__Task prompt__. Can you reproduce the listing below word for word, from the line with "Show the Dividendos tab" up to and including the line with "Viewport: 1454px width, 840px", and omit the pictures?

__Given entries__.
** Begin **

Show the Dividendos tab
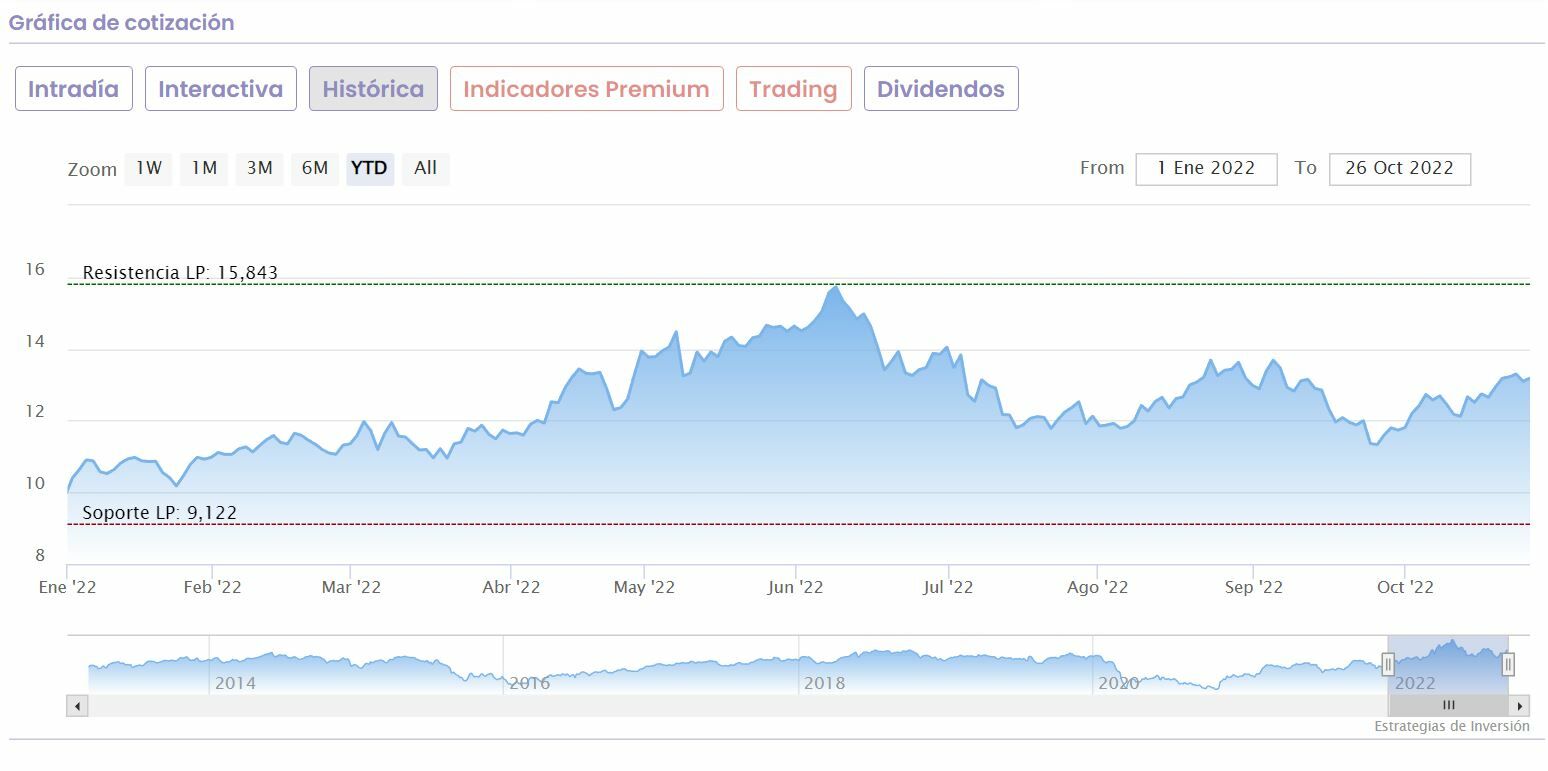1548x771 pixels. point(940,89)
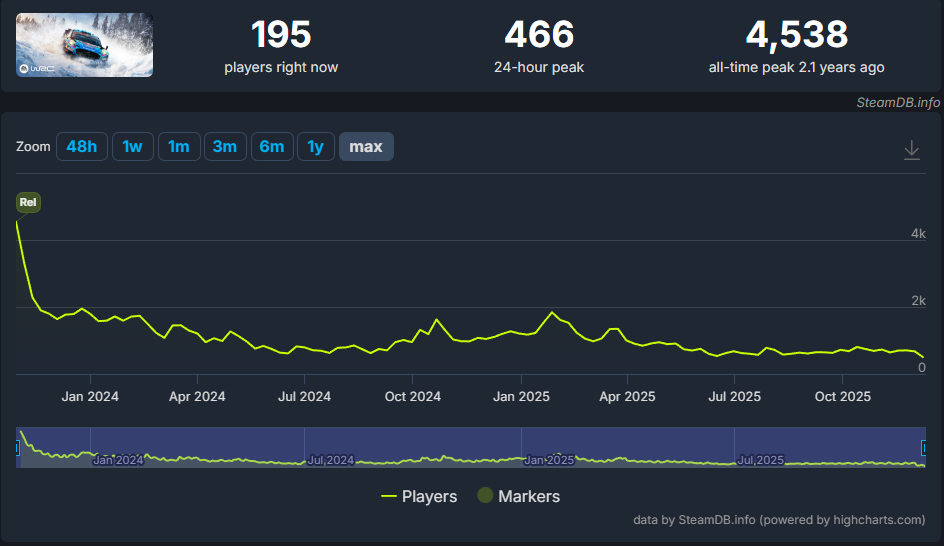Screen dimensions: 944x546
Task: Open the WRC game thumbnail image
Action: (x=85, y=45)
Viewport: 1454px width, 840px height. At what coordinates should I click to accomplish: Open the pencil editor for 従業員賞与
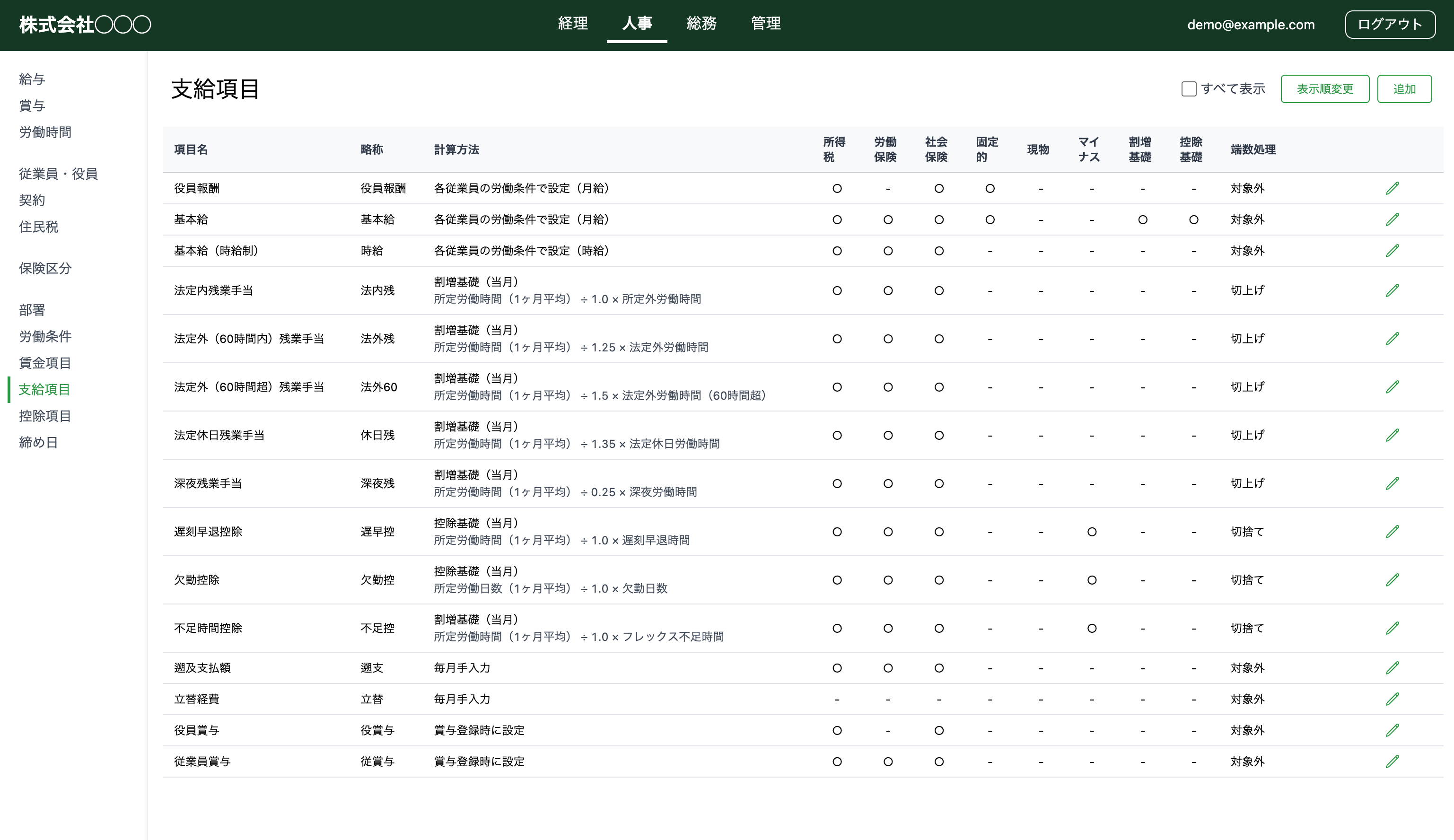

** End **
** Begin **

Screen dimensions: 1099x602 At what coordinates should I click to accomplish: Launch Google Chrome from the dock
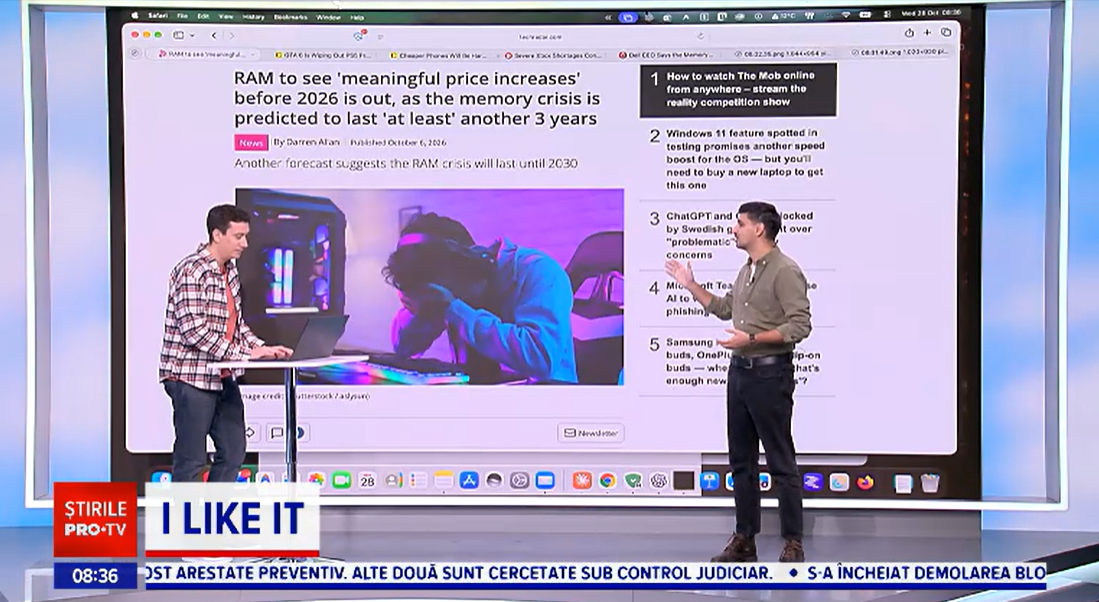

** End **

__Final result__.
Show the Dividendos tab
1548x771 pixels. point(940,89)
Screen dimensions: 944x546
Task: Open the WRC game thumbnail image
Action: (x=85, y=45)
Viewport: 1454px width, 840px height. At what coordinates should I click to accomplish: Open the pencil editor for 従業員賞与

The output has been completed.